For a second her face lights up. Then, she twitches her nose, like she’s been reprimanded. If I had to guess, all this silence I’m getting is due to a stern talking to she’s giving herself inside her head.
Finally, she opens her mouth again, “Fun though it would be to ask you to come get me from the airport, I won’t be flying back.”
“You’re driving?”
“I am.” Her gaze moves sideways, like she’s looking for my hang up with this newest announcement. “I have a car. And I can bring more stuff with me this way.”
“That’s a long drive.” I shouldn’t care. I probably don’t care. “Are you going to ask a friend to tag along?” I do care. Fuck.
“Sure.”
“Liar.”
“Whatever. Can I go inside, or what?”
I shake my head. “Like you care if I say yes or no either way.”
“There is that.” She smirks, turns and gives a backward wave as the doors close to swallow her whole.
While I get to come to terms with the newest murky charcoal layer of my grey-black reality. Liz is making a forty-hour drive across the country by herself. In a shitty, old-ass sedan she's had since she first got her driver's license. Less than a month after her sister and my best friend were killed in a car accident. Seems reasonable. And not at all like I should let it mess with my head.
At least I won’t fucking know when she’s doing it. Given she’s determined to go it alone until it’s absolutely necessary to include me in things, I doubt she’ll be in touch until we’re both staying at Serendipity Ranch.
Lena named it that.
We’ll never be able to change it.
It’s a bittersweet thing, having them tied so intrinsically into every fiber of my life. Our lives. They’ll always be with us. And we’ll never be able to escape their absence.
I sigh out loud, trying to shake free from another endless spiral of thoughts leading nowhere but down. Liz is on her way home to dismantle her current life. Might as well start doing the same on my end.
My mother is as good a place to start as any.

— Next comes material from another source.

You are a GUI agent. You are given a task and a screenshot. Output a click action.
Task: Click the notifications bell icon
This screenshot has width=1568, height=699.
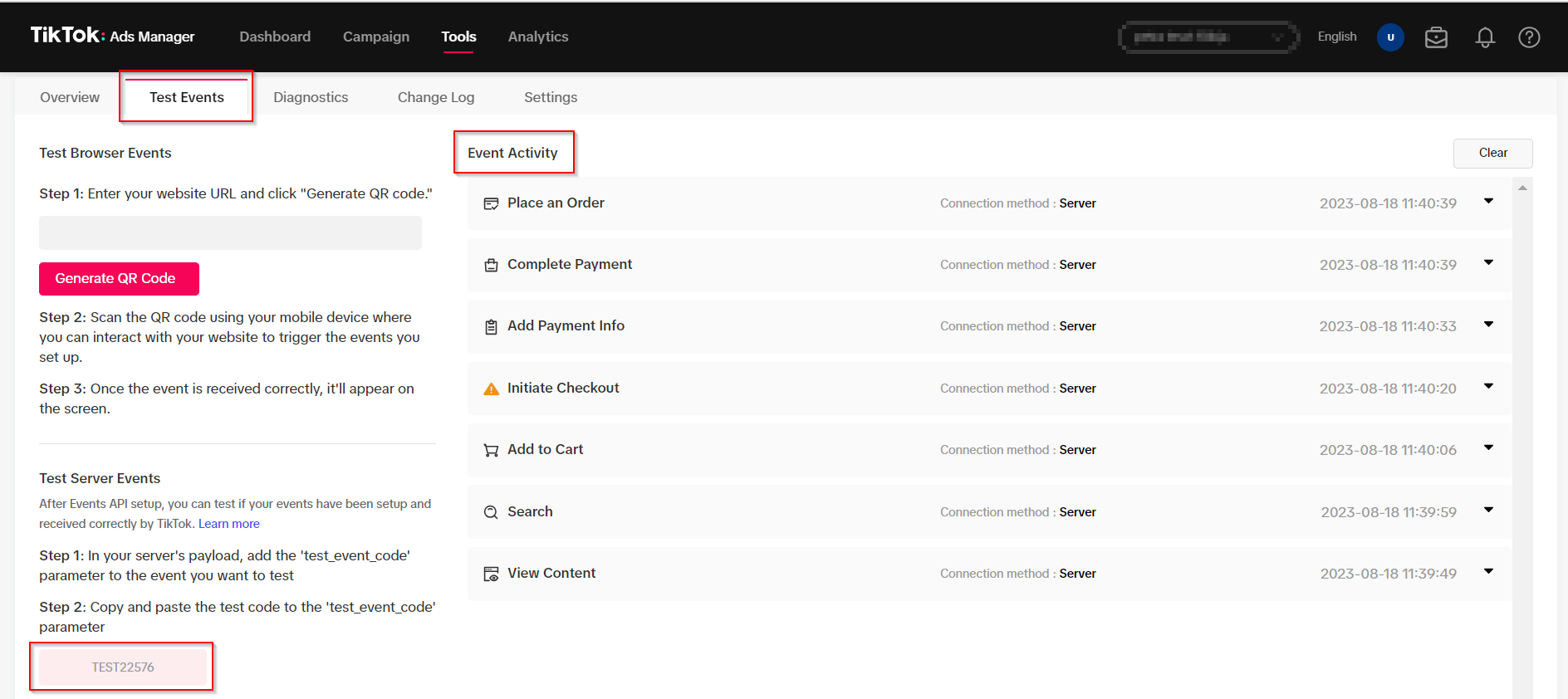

I glance at the clock. It’s close to noon. On a Monday. Right around when she’ll be showing up at The Raleigh, my father’s first bar and the only one my mother frequents for lunch because it’s the only place on earth that serves grilled cheese sandwiches like my father used to eat. Prepared with three different types of cheese, guacamole, pretzels, and a fried egg in the middle.
I don’t know how many beers it took to come up with that concoction, but it’s been on the menu since before I was old enough to read. The Earl-led Cheese. Named for the first cook who was willing to throw that abomination on a plate. Not my father, whose name was Peter. No one wants to eat a Peter-ed sandwich.
Hence, come noon, that’s where my mother will be, having an Earl-led Cheese, and for a few bites, feeling like my father’s still around.
I should get there right around the time she’s being served. Whether that will end up working in my favor or not, remains to be seen.
In any event, I take the onramp and head for downtown. Less than twenty minutes later, I’m pulling into the parking lot, parking my truck in the very back under the maple trees lining the lot, and walking inside.
“Thought I might find you here,” I greet her, waving at Carl behind the bar as I pull out the stool beside my mother and join her.
“Oh?” As expected, she has a grilled cheese sandwich sitting in front of her. Untouched, steam still rolling off the crisp, golden crust. “I must admit, I’m a little surprised to see you out and about today.”